Lower American River in Sacramento, California 

Fed with the cool waters of the Sierra Mountains, the Lower American River is a choice spot for a relaxed float, especially on summer’s hottest days. Many tubers (both DIY and those joining local river companies such as American River Raft Rentals) head to the downtown Sacramento section of river, between either Sacramento Bar Park or Sunrise Recreation Area (just below the Sunrise Boulevard Bridge), and float to River Bend Park or William B. Pond Recreation Area. Both excursions last roughly 3-4 hours and meander past tree-lined banks and the occasional great blue heron. The river is mostly flat, save for a small section of easy-to-maneuver whitewater known as the San Juan Rapids about a quarter of the way between Sacramento Bar Park and River Bend Park. Along the way, stop for a picnic at Ancil Hoffman Park where ancient oak trees offer refreshing shade.


Truckee River in Reno, Nevada 

While this 140-mile river runs from North Lake Tahoe to Nevada’s Pyramid Lake, it’s the Reno portion that locals and visitors descend upon each summer to float the refreshing and generally tranquil waters. Most tubers put in at Mayberry Park and continue onto Wingfield Park. It takes roughly 2.5 hours to complete the stretch, depending on water levels, which tend to lessen as the season stretches on. Pick up a tube for the day or by the hour from Sierra Adventures, or join one of their tubing excursions complete with a shuttle ride back. Looking for a little excitement? Take on a series of drop pools and rapids at Truckee River Whitewater Park

Salt River in Mesa, Arizona

The lower Salt River runs through Arizona’s Tonto National Forest, gliding past Saguaro cacti, towering bluffs, and occasionally wild horses that roam the area. The river’s cool mountain waters alternate between mellow stretches and pockets of quick-moving currents, and the best stretch for tubing is the 10 miles between Water Users and Granite Reef recreation sites. With various parking lot–equipped stops along the way, both BYO tubers and those on shuttled float trips (such as Mesa’s Salt River Tubing Company) have a pick of river excursions that can last from 2 to more than 4 hours. Most of the sites feature picnic facilities as well. 

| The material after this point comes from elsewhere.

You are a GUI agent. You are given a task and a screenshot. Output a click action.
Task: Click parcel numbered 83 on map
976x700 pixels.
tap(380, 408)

Floaters enjoy a day on the Madison River in Bear Trap Canyon, just west of Bozeman, Montana.
Enjoy a day on the Madison River in Bear Trap Canyon, just west of Bozeman, Montana.
Ben Pierce

Madison River in Bozeman, Montana 

Expect stellar mountain vistas and big sky views while floating the Madison River, a river with delightfully warm water (it runs through one of the country’s most thermally active regions) that flows for 180-plus miles from Yellowstone National Park to the Missouri River. Tubers prefer the river’s lower section between Ennis Dam and the Missouri headwaters in Three Forks, Montana, specifically the 6.5 mile float from Warm Springs to Black’s Ford. Along with access points every few miles, this section of the river is both calm and wide, running among forested slopes and rugged cliff sides where wildlife like moose and eagles make regular appearances. 

There are several places in Bozeman to rent or buy tubes, including Big Boys Toys and Round House. Another option: Embark on a tubing adventure with Montana Whitewater, which provides shuttle services and also rents out extras, including ice, floats for coolers, and waterproof speakers.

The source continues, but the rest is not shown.